Here's the problem with setting a video game in outer space: There's nothing to do out there. It's a vacuum. No one can hear you scream.

So most science-fiction games don't actually spend much time there. Space travel is about as romantic as a crosstown bus ride, merely a means to get from point A to point B. Yes, there are exceptions like the old "Star Wars" dogfighting games, but usually all the action is planetside.

I'm talking about some of the greatest franchises in gaming — "Halo," "Metroid," "Doom," "Xenosaga" — so I'm not really complaining. The games reviewed here, which range from mediocre to superb, also take place mainly on solid ground, ranging from humid jungles to frozen wastelands. In the meantime, I'm still looking for a game that truly captures the grandeur of spaceflight.

— "Rogue Galaxy" (Sony, for the PlayStation 2, $39.99): The vessel that roams around "Rogue Galaxy" is an old-fashioned wooden ship, somehow retooled to handle the rigors of space. A boy named Jaster is recruited into a pirate band in search of lost planet called Eden and a treasure that promises immortality. It's a lighthearted romp from Level 5, creators of "Dragon Quest VIII" and "Dark Cloud 2," and it shares those games' whimsical comedy and cartoony graphics. There's a lot of ground to cover (and a lot of monsters to kill) each time you land on a new planet, and the fights, while fast-paced, do require some strategy.

There are also some intriguing side quests: You can collect insects for a "Pokemon"-like competition, or you can use a factory to turn your loot into weapons and talismans. Those secondary missions are so enjoyable that they can easily distract you from the main plot for a few hours at a time.

"Rogue Galaxy" isn't quite the masterpiece that "Dragon Quest VIII" was, but it's unusually rewarding. And how can you dislike a game with a robot named Steve? Three and a half stars out of four.
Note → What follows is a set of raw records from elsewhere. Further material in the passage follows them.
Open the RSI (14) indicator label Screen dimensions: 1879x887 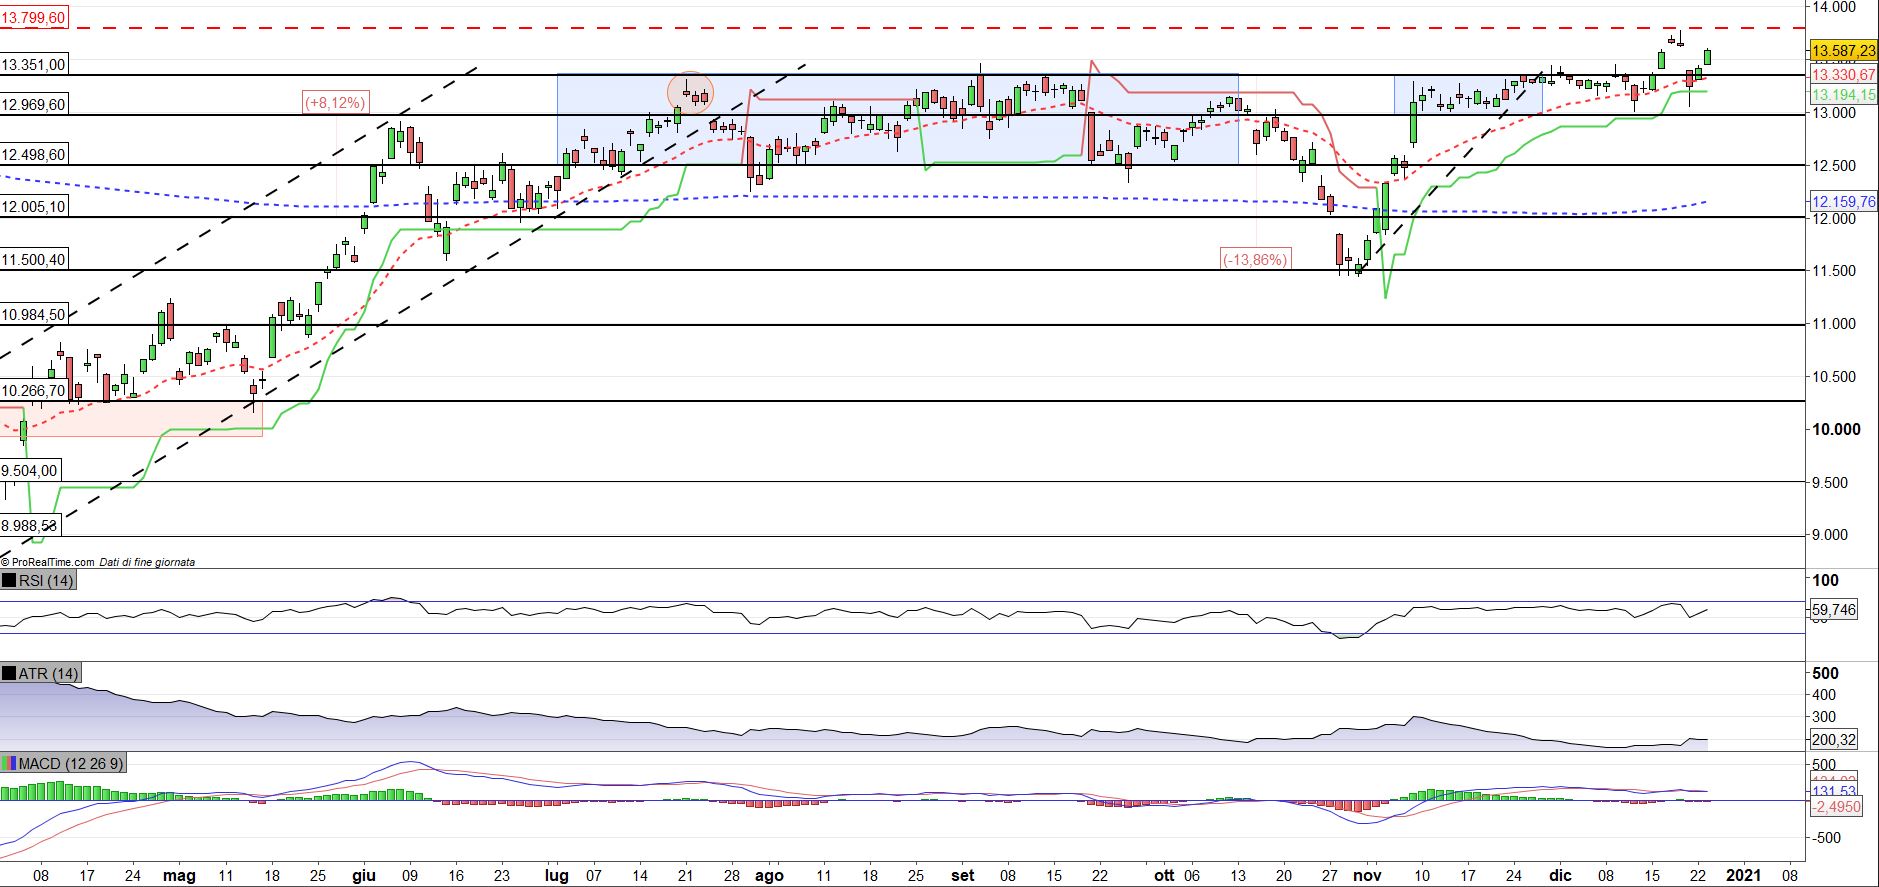46,581
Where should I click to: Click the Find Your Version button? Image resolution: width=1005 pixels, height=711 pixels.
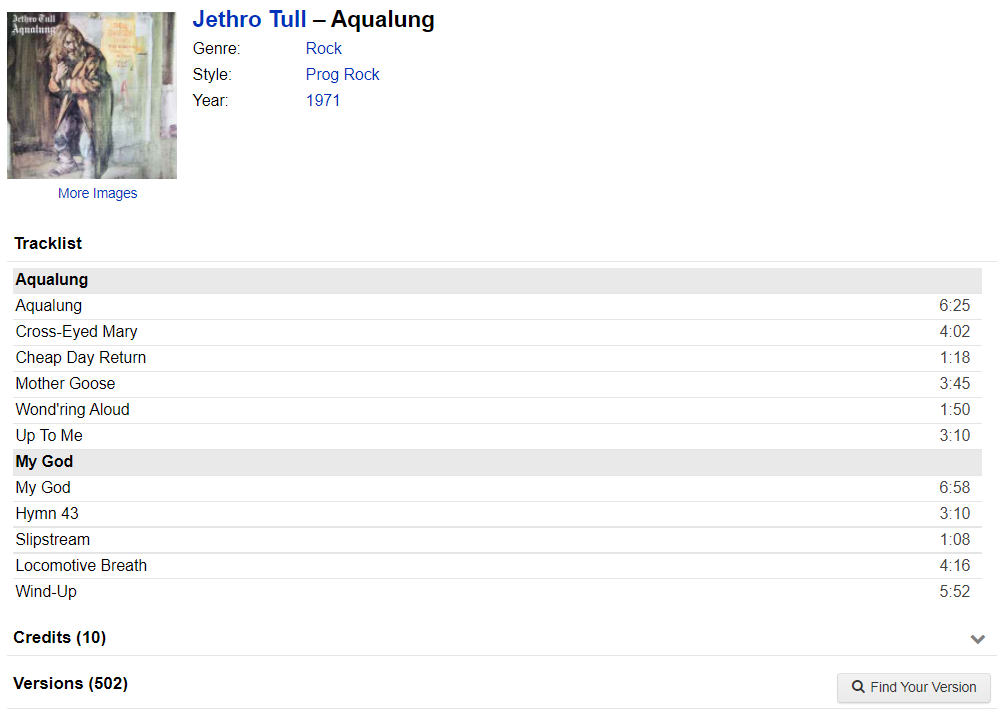click(913, 687)
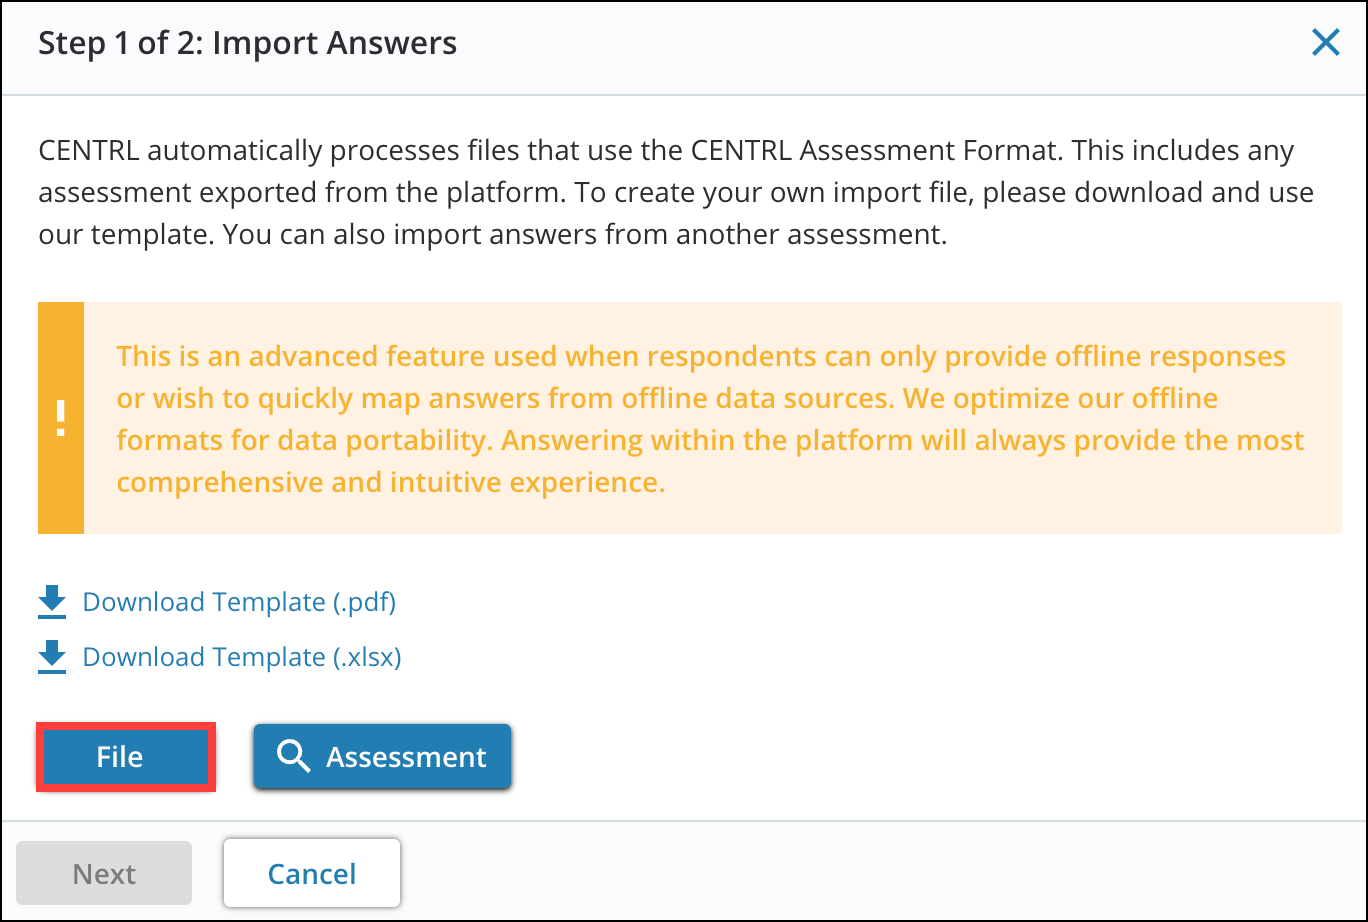1368x922 pixels.
Task: Click the download arrow icon beside .xlsx template
Action: (52, 657)
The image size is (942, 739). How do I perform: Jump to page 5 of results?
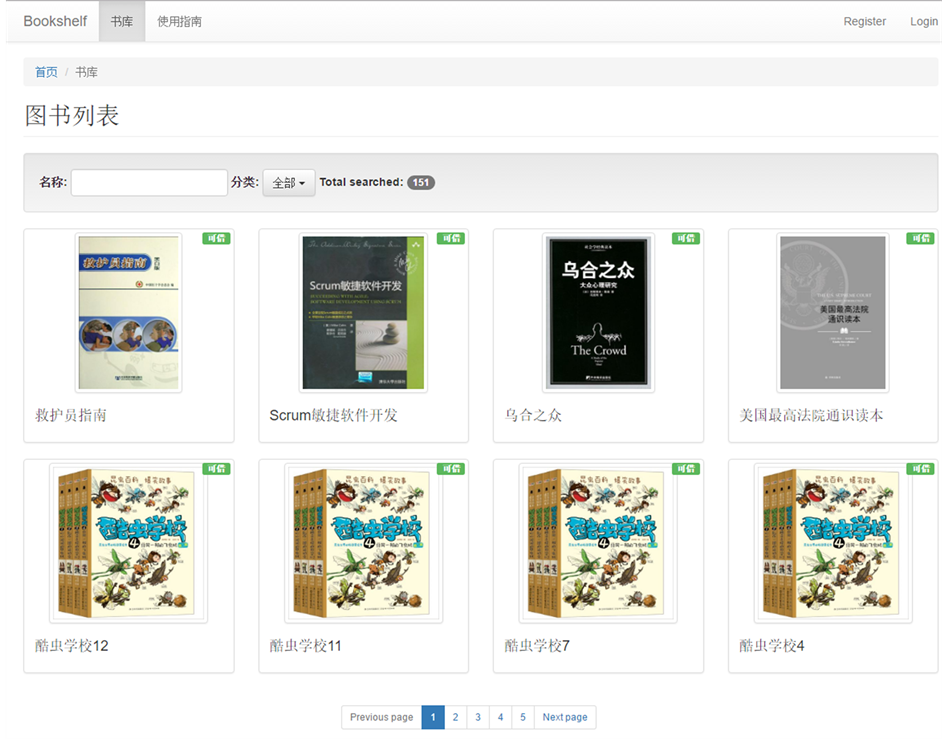pyautogui.click(x=522, y=717)
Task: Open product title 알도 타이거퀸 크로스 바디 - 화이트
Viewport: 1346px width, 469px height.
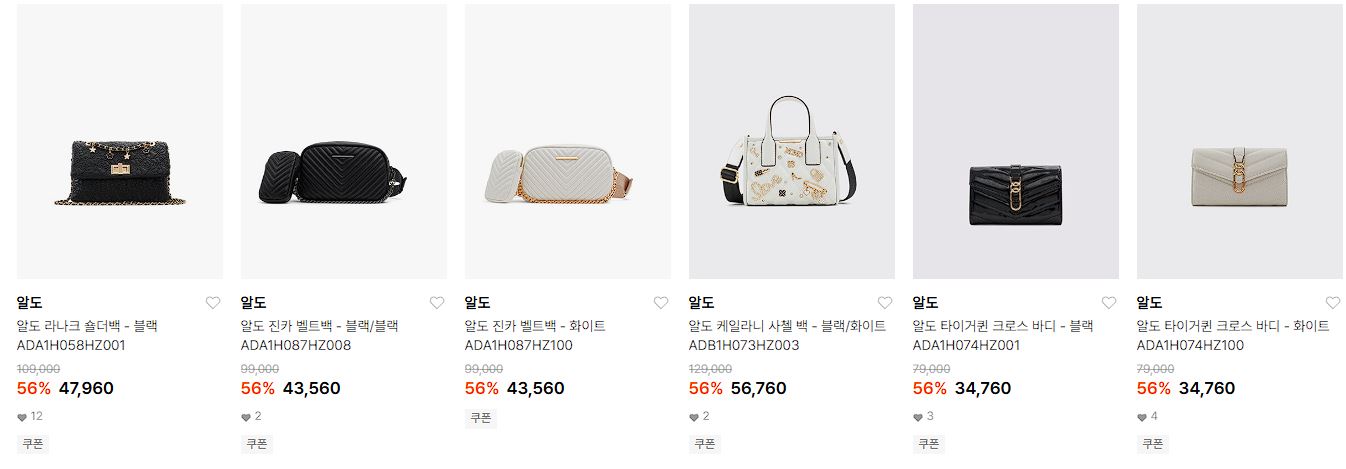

— "Lost Planet: Extreme Condition" (Capcom, for the Xbox 360, $59.99): Oddly enough, this game is set on a planet called E.D.N. III — obviously, our game designers have been reading the Old Testament. This time the name is ironic, for E.D.N. III is covered with ice and snow and populated by giant bugs. It's a really dumb place for the human race to try to settle, but "Lost Planet" isn't the sort of game you'll enjoy if you're a stickler for logic or plausibility. Instead, it's pure blood-and-guts frenzy, with the object being to slaughter as many of the monsters as you can. The unforgiving cold provides additional motivation: You can't stay outside too long unless you collect the heat-generating substance the insectoids release when you kill them. There's also a preposterous human conspiracy to deal with, but most of the time you'll be happily blowing up bugs and admiring E.D.N. III's breathtaking snowscapes.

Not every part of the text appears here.